Sunday, June 11, 2017

I'm Back, this time with new-old friends

Sorry for the absence. I've been living in a faraway land thinking only of my garden and a growing list of doctors' appointments.

However, while at the consecration of new bishop Carl Wright at the National Cathedral in February I was approached by Executive  Director Rev. Alison Liles and Administrator Ms. Shannon Berndt to return to the Episcopal Peace Fellowship. (I had served as their chaplain for two years awhile ago.) "No", they urged, "this time we'd like you to serve as the vice chair."

I needed to mull that one over, some. It meant working for real and not from the safe, spiritual sidelines and  commitment had a sting these days.

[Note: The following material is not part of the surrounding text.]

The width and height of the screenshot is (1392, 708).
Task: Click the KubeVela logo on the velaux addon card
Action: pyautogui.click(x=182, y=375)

Read on.

It was a simple mulling, really. I'm not sure the institutional church matters much anymore. The stock answer is that the Body of Christ continues through history as an on-going presence and legacy of Jesus Christ. It takes a better mind than mine to validate all that but my experience with the Occupy movement convinced me that organized religion in America did not significantly contribute to the moral reflection a civilized culture needed. Mostly, it meanders using its own continuing existence as a point of reference. In nearly every occasion the expressed need in the world might be addressed but invariably attention would circle back to what the church was, had done, and would do (if the next fund raising was ever completed.)

I accept the generalities in the preceding paragraph and giving sad evidence of these facts will only be mentioned as an afterthought in this blog as I try to find and share the vestiges of a remaining relevant church. There is evidence of such a "church" but now it travels under different presentations and names...and at 73 I didn't think I'd be listing them. The easier ones to see are groups like The Episcopal Peace Fellowship (hereon, "EPF"). There are many reasons I say this. Primarily, for now, EPF is not "church" as we have known it but a factor in its journey of discovery. EPF has a history of cheering from the sidelines as it has--hat in hand--lobbied church conventions to emphasize significant stands. Its agenda has been advocacy and more advocacy.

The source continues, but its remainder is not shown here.